Differential Privacy Training

from distributed_random_forest import DPRandomForest, DPClientRF

# Train DP-RF with epsilon=1.0 (Laplace mechanism)
dp_rf = DPRandomForest(
    n_estimators=50,
    epsilon=1.0,
    dp_mechanism='laplace',
    random_state=42
)
dp_rf.fit(X_train, y_train)
print(f"Privacy budget: ε={dp_rf.get_privacy_budget()}")
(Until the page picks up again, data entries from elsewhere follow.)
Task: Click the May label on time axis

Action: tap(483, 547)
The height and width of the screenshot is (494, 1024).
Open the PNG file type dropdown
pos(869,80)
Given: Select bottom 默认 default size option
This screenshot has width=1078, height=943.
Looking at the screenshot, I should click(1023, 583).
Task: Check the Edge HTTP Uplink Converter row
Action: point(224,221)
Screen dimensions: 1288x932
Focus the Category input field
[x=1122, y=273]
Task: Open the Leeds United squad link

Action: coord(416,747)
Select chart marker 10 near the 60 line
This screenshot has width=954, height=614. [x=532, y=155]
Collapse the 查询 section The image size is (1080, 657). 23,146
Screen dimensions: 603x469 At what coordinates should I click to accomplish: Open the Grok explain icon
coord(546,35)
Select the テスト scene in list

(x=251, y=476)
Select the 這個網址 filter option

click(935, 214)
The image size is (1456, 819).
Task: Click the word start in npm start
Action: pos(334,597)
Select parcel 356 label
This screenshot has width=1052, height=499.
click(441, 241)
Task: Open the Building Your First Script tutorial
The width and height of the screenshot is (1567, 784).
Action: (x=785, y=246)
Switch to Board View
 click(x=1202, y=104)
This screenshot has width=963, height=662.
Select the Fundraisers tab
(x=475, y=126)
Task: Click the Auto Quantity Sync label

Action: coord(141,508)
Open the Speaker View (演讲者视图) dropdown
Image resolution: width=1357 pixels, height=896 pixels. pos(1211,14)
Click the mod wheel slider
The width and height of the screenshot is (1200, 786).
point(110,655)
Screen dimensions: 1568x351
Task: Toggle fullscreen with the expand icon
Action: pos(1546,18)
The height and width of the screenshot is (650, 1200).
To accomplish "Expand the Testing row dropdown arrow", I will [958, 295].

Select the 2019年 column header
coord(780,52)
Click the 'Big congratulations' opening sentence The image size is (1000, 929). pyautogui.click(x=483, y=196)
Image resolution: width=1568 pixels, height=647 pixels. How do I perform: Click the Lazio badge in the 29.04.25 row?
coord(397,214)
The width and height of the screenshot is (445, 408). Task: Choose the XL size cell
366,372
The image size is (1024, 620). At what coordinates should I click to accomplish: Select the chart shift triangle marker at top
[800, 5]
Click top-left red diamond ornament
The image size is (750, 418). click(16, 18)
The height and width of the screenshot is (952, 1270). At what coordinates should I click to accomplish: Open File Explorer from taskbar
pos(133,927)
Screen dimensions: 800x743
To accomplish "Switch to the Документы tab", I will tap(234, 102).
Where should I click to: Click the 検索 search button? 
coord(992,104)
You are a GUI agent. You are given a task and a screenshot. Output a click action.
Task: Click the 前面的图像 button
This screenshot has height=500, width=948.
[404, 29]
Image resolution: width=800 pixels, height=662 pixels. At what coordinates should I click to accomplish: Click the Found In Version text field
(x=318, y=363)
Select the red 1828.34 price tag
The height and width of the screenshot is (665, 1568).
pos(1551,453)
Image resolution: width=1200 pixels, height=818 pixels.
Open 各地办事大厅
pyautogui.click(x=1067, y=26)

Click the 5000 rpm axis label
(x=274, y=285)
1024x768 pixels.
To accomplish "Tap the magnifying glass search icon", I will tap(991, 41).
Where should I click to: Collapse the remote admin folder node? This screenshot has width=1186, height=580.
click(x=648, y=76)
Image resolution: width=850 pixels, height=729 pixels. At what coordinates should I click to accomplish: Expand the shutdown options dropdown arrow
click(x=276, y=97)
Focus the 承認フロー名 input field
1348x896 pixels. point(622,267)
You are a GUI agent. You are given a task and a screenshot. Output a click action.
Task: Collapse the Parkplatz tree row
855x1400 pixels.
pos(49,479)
# DP client for federated learning
dp_client = DPClientRF(client_id=0, epsilon=0.5, rf_params={'n_estimators': 20})
dp_client.train(X_client, y_client)

Comparing Aggregation Strategies

from distributed_random_forest.experiments.exp3_global_rf import run_exp3_federated_aggregation

results = run_exp3_federated_aggregation(
    client_rfs=clients,
    X_val=X_val,
    y_val=y_val,
    X_test=X_test,
    y_test=y_test,
    n_trees_per_client=10,
    verbose=True
)

print(f"Best strategy: {results['best_strategy']}")
print(f"Best accuracy: {results['best_accuracy']:.4f}")

---

8. Repository Structure

distributed_random_forest/
│
├── distributed_random_forest/  # Main package
│   ├── __init__.py             # Package exports (public API)
│   ├── data/                   # Raw and processed datasets
│   ├── models/
│   │   ├── random_forest.py    # Core RF implementation
│   │   ├── dp_rf.py            # Differentially private RF
│   │   └── tree_utils.py       # Utility functions for metrics
│   ├── federation/
│   │   ├── aggregator.py       # DT aggregation strategies (A, WA, All)
│   │   └── voting.py           # SV, WV methods
│   └── experiments/
│       ├── exp1_hparams.py     # Hyperparameter selection
│       ├── exp2_clients.py     # Independent client training
│       ├── exp3_global_rf.py   # Federated aggregation
│       └── exp4_dp_rf.py       # DP federation
├── tests/
│   ├── test_tree_utils.py      # Unit tests for utilities
│   ├── test_random_forest.py   # Unit tests for RF
│   ├── test_dp_rf.py           # Unit tests for DP-RF
│   ├── test_voting.py          # Unit tests for voting
│   ├── test_aggregator.py      # Unit tests for aggregation
│   └── test_e2e.py             # End-to-end tests
├── .github/workflows/
│   └── tests.yml               # CI/CD workflow
├── requirements.txt            # Python dependencies
└── README.md                   # You are here

---

How to Cite

If you use this project in your research, please cite it as:

BibTeX

@software{distributed_random_forest,
  author = {Bowenislandsong},
  title = {Distributed Random Forest with Differential Privacy},
  year = {2024},
  publisher = {GitHub},
  url = {https://github.com/Bowenislandsong/distributed_random_forest}
}

APA

Bowenislandsong. (2024). Distributed Random Forest with Differential Privacy [Computer software]. GitHub. https://github.com/Bowenislandsong/distributed_random_forest

---

License

This project is licensed under the Apache License 2.0 - see the LICENSE file for details.